Instantes y Gabriel García Márquez

El Nacional - 18/9/2000

Qué macabra suerte la de los genios de la literatura, que cuando mueren, o están cerca de fallecer, les atribuyen textos que generalmente no calzan la calidad de los interfectos o simplemente están mal escritos. Detrás de esta lúdrica costumbre quizás se encierre un fino sentido del humor. En la actualidad circula, vía internet, una carta del gran Gabriel García Márquez, dirigida a sus amigos, de despedida por su inminente muerte como consecuencia de la enfermedad que lo aqueja. Hará unos 15 años sucedió algo similar con el poema Instantes que fue atribuido a Jorge Luis Borges después de su muerte. Un locutor argentino la radió bajo la autoría del insigne sureño. Vayamos a la parte literal. Ya ha sido demostrado que el poema no era de Borges. Pero la aclaración, por parte de su viuda y amigos, no se necesitaba. Aparte de que la vida que pregonaba el texto desdecía del pensamiento laberíntico del autor, era inconcebible leer por ejemplo, ``... si pudiera volver atrás, trataría...'' o ``un paraguas y un paracaídas...''. Estas cacofonías, independientemente de si quería arrepentirse, no serían la manera como lo diría un gran escritor. Por el lado del Gabo, ese ``... dormiría más, soñaría más...'', o ``como (sic) disfrutaría de un buen helado...'', no llenan las expectativas de su grandeza. En el texto pseudoborgiano se lee ``... yo fui de esa personas que vivió (sic) sensata y prolíficamente cada minuto de su vida...''. No hay comentario sobre tan infame inconcordancia. En la misiva del colombiano leemos: ``... si yo tuviera un corazón, escribiría mi odio sobre el hielo, y esperaría a que saliera el sol. Pintaría con un sueño de Van Gogh sobre las estrellas un poema de Benedetti, y una canción de Serrat sería la serenata que les (sic) ofrecería a la luna...''. Esto no parece haber salido de la misma pluma que dio Cien años de soledad o La increíble y triste historia de la cándida Eréndira y su abuela desalmada. La forma dulzona de la supuesta carta es más propia de autores que infestan sus poemas con ``tu silencio me ensordece'' o ``tu frialdad me derrite''. Pareciera que estuviéramos leyendo esas columnas que reseñan fiestas de quinceañeras. Hasta ahora, ni Gabriel García Márquez o alguno de sus allegados han comentado nada sobre la carta. Si ella fuera cierta, entonces la cercanía de la muerte estropea la calidad y las creencias.

Marcial Fonseca

miércoles, 9 de agosto de 2000

El dios devaluado

El Nacional - 9/8/2000

Aclaremos, empezando, que no nos estamos refiriendo al omnipresente, omnisapiente, omnímodo Dios, con D mayúscula; el que acompañó a Moisés en su peregrinar por el desierto; el que guió a Mahoma en su creación islámica y en su Hégira; el que envió a Jesús a inmolarse por la humanidad para que el hombre se recuperara de la caída original. No, vamos a hablar del dios con d minúscula; el de la gran mayoría de seres humanos, que en su incapacidad de aprehender el concepto Dios, se ve en la necesidad de crear uno, y de bajarlo de los cielos a su minucia de vida para entremezclarlo con la miseria cotidiana, con las pasiones humanas y, por ello, convertirlo en simplemente un dios.

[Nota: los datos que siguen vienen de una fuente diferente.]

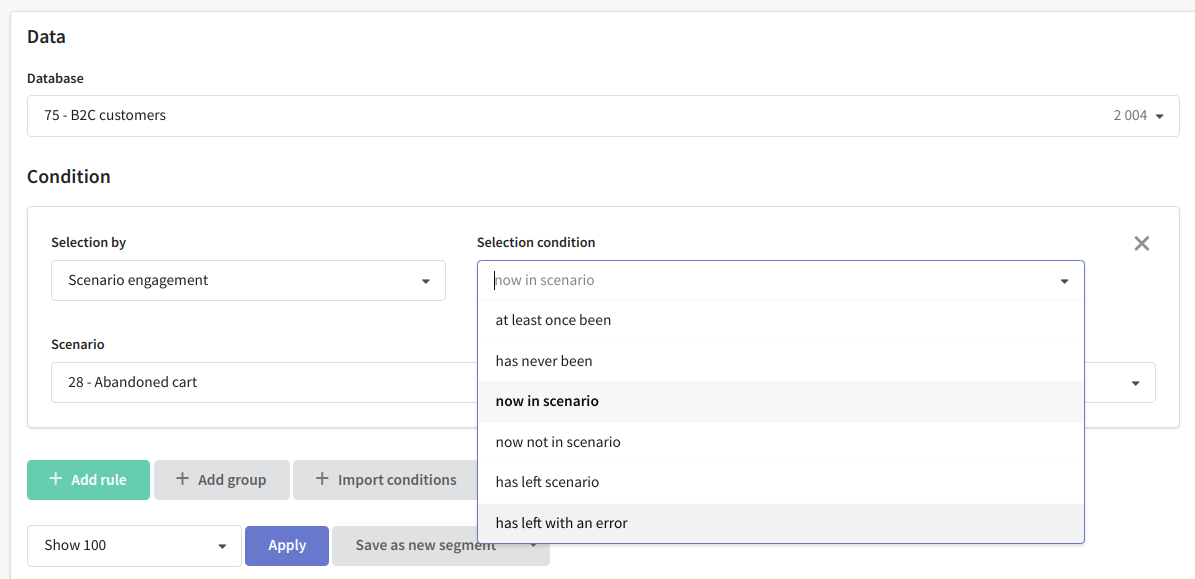Image resolution: width=1195 pixels, height=579 pixels.
Task: Pick 'now not in scenario' option
Action: pos(780,442)
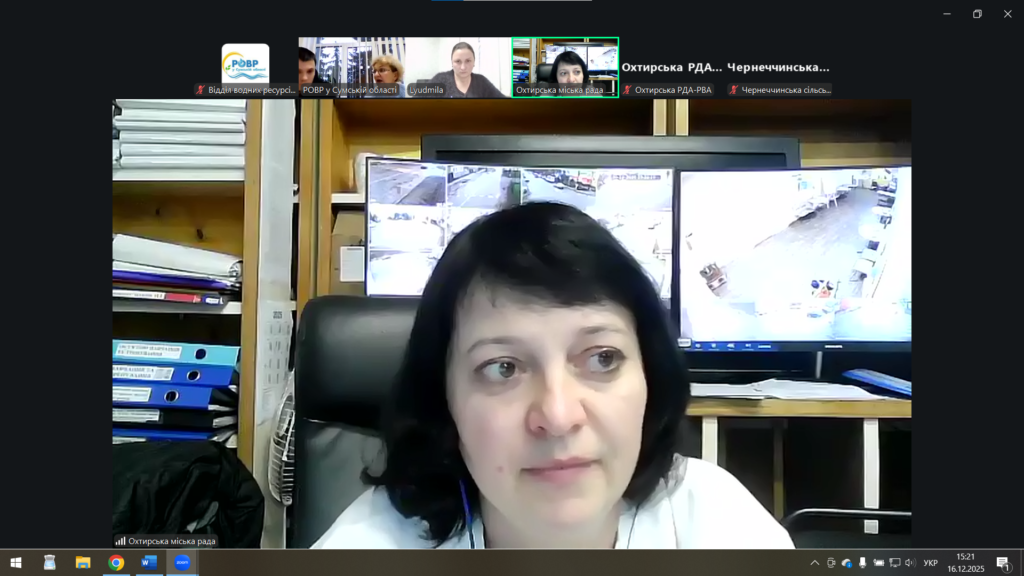Open the Windows Start menu
The image size is (1024, 576).
16,563
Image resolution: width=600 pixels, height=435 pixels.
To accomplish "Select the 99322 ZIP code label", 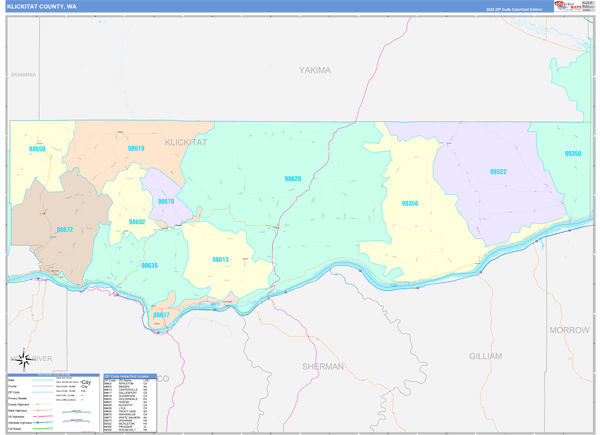I will (x=498, y=172).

Lo quiere en la tierra para que le resuelva sus problemas y para que le indique su futuro. Para cualquier faceta de vivir, este hombre busca la señal que ese dios disminuido le coloca por ahí para que las lea. En las mañanas, va al horóscopo para escudriñar los mensajes que él, desde arriba, le manda; los sueños son para que juegue en las loterías las edades de las personas que evoca en ellos; el número que aparece en grandes caracteres en el periódico o cualquier cosa que no comprenda, es él comunicándose. Había una viejita, en la carretera Lara-Zulia, que hábilmente le sacaba provecho a esto. Se apostaba en una bomba, y se le acercaba a los conductores. Les decía que era el último Kino que le quedaba, que la ayudaran. Por la mente del chofer pasaba la idea de que era dios que se la había enviado. De esta manera, vendía todos sus kinos. Por supuesto, hay otros más inteligentes, y con más suerte que la viejita. Están en la radio y en la televisión vendiendo sexo tántrico; o usando cartas cualesquiera para indicarnos el futuro; o, los intelectualoides, enriqueciéndose con los libros de autoayuda; o, los parapsicólogos leyendo los cuerpos opacos para aclararnos el pasado y pintarnos las mañanas.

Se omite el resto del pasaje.